Mauro Savastano

Personal information
- Full name: Mauro Alessio Savastano
- Date of birth: 16 April 1997 (age 28)
- Place of birth: Zaandam, Netherlands
- Position: Left-back

Youth career
- ZVV Zaanlandia
- 0000–2007: HFC Haarlem
- 2007–2015: Ajax

Senior career*
- Years: Team / Apps / (Gls)
- 2015–2018: Jong Ajax / 34 / (0)
- 2018: → Go Ahead Eagles (loan) / 5 / (0)
- 2018–2020: Jong AZ / 45 / (1)
- 2021–2023: Dordrecht / 60 / (4)
- 2023–2024: Fremad Amager / 19 / (0)

International career
- 2013–2014: Netherlands U17 / 3 / (0)
- 2014: Netherlands U18 / 4 / (0)

= Mauro Savastano =

Dutch footballer

Mauro Alessio Savastano (born 16 April 1997) is a retired Dutch professional footballer who played as a defender.

==Club career==
Savastano is a youth exponent from Ajax. He made his professional debut for Jong Ajax on 16 March 2015 in an Eerste Divisie game against Fortuna Sittard replacing Terry Lartey Sanniez at half-time in a 3–0 home win.

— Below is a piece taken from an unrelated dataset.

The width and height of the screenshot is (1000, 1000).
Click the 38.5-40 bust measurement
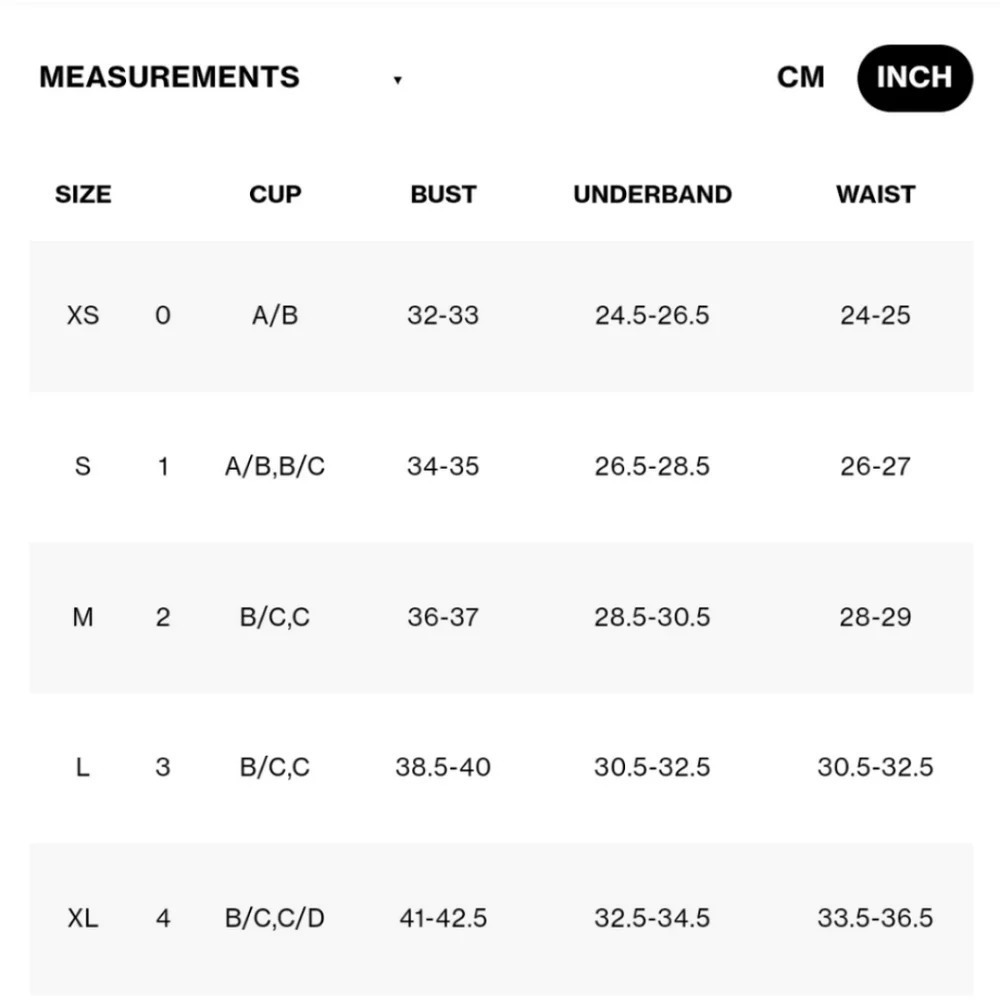click(x=443, y=767)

In July 2021, Savastano signed with Dordrecht after having spent a year as a free agent following his release by Jong AZ in June 2020.

On 19 September 2023, Savastano signed a contract with Danish 2nd Division club Fremad Amager.

On August 12, 2024, Fremad Amager confirmed that 27-year-old Savastano ended his career with immediate effect.

==Personal life==
Born in the Netherlands, Savastano is of Italian descent.